So do group-named areas work as intended by creating defined urban open spaces that makes navigation in Copenhagen easier? Studies on group-named areas in different Scandinavian cities show different results and we still lack certain knowledge of The Mythological Quarter. But something indicates that the neighbourhood is perceived as a unified unit with strong referential effect inasmuch as The Mythological Quarter is mentioned in various blogs, referred to in housing ads and newspaper articles. In addition the municipality of Copenhagen are now branding the neighbourhood as a coherent area underlining the semantically related street names. Whenever a street sign in the area needs replacement a new sign explaining the name is hung. The new street signs tell the story and origin of the mythological figure that the street is named after. The aim is not merely to interpret the street name in question, but also to create a greater awareness of the area as something coherent and different from the rest of the city.

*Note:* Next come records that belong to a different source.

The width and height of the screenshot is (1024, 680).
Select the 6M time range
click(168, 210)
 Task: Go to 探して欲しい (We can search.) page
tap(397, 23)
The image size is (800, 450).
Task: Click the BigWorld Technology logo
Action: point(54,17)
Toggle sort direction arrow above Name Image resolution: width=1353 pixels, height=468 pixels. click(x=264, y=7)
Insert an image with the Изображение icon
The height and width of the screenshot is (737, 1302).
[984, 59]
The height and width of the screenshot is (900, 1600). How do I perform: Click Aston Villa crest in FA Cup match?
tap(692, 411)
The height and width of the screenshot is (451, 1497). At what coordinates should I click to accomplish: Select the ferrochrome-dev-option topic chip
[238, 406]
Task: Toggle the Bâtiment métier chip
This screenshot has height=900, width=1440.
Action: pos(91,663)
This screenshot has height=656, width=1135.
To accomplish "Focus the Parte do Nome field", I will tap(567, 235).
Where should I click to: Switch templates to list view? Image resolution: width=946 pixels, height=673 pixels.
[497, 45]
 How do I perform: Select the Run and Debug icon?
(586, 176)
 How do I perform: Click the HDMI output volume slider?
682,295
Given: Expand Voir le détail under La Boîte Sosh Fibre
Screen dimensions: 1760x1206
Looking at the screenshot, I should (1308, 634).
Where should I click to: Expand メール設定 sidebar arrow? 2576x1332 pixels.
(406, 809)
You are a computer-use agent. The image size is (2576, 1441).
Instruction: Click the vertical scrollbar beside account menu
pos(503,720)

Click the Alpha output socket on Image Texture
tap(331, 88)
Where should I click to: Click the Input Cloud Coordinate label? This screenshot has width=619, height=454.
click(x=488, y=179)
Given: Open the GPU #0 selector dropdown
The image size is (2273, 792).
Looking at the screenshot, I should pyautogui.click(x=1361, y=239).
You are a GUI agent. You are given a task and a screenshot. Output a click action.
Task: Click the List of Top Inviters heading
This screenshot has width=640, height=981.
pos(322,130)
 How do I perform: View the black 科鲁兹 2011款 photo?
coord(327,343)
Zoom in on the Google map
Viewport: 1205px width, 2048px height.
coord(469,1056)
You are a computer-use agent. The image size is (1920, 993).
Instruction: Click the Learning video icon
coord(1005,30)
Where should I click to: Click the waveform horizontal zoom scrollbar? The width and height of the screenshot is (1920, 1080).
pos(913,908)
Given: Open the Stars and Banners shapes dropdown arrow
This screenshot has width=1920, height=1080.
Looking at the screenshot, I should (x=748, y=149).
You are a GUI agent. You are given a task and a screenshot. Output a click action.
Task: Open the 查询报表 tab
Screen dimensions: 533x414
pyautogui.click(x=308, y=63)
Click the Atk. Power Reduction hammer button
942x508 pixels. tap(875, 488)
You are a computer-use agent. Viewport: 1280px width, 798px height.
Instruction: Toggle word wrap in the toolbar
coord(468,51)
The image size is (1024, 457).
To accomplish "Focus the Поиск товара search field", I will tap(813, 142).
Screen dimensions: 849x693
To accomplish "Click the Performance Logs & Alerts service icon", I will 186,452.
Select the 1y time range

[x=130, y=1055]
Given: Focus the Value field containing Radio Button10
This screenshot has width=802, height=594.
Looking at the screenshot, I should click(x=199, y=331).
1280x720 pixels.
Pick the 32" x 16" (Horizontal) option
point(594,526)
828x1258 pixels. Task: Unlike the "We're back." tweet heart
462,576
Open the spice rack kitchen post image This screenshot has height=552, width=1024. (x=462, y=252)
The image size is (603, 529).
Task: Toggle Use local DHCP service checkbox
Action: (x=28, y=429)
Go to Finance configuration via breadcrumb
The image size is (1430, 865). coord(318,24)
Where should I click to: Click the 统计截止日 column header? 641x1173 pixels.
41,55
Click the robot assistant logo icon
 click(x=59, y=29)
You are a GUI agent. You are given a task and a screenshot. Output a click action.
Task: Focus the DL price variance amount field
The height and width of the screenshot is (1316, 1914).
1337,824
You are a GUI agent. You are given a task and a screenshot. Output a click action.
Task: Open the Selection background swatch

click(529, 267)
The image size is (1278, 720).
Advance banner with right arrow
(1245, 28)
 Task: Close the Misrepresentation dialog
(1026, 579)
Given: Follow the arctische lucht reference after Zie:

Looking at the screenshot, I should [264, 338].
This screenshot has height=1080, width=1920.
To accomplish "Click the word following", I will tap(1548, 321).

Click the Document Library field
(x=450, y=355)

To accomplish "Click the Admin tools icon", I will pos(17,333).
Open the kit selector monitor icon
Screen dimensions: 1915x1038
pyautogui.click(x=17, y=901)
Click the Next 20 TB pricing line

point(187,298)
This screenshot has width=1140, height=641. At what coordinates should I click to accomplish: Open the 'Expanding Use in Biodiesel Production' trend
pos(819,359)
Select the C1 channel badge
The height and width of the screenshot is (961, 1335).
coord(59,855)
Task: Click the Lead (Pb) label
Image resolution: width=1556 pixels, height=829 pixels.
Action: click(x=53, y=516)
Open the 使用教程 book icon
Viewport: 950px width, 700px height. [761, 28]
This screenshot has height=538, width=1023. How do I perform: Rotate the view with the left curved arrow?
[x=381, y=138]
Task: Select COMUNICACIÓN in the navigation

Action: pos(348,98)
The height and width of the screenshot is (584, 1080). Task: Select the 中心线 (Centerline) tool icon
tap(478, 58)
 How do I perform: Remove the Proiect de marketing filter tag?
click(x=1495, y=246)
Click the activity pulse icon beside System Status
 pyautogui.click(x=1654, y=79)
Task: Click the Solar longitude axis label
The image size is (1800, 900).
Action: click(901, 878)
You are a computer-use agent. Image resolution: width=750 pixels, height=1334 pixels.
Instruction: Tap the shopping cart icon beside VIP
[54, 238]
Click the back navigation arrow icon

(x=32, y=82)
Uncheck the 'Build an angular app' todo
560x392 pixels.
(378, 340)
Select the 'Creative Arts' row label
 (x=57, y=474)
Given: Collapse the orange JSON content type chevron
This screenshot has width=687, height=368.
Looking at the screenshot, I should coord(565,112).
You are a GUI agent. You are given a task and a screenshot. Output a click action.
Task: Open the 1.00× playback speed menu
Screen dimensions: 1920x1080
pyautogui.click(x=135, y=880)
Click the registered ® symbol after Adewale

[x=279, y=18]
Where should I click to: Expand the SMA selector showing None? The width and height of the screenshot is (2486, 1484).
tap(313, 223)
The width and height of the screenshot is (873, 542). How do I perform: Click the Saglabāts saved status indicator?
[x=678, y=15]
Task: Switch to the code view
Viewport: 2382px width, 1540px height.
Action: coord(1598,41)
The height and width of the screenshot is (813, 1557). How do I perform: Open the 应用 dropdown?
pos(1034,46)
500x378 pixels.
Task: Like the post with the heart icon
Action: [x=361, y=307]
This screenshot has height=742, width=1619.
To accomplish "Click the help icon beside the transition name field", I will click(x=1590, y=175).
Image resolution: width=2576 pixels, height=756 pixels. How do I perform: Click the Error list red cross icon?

My pilot study of visible place names in The Mythological Quarter showed that only 10 out of 75 urban names other than street names mentioned something mythological. Rather than fusing with the theme of the semantically related street names the local business owners preferably uses other naming strategies. The names often point to ownership: Monas dame salon (Mona’s ladies’ hairdresser) or the locality’s function: Ungerådgivning (Adolescent Counselling). Few names tell a completely different story like the pub Karrusellen (The Roundabout). The employees do not know why it is called like that, but all are guessing it has something to do with high amounts of alcohol that is served in there.

Superkilen

In June 2012 an oblong recreational area was inaugurated on the outskirts of The Mythological Quarter. The recreational area consists of three smaller squares with different themes, colours (red, green and black) and names, but the recreational area as a whole was also named. In Copenhagen it is The Copenhagen Board of Naming (Vejnavnenævnet) that decides what streets, squares, bridges etc. should be called. Usually they pick a name themselves, but also local committees, citizens and other interested parties can propose a name that The Copenhagen Board of Naming can decide upon.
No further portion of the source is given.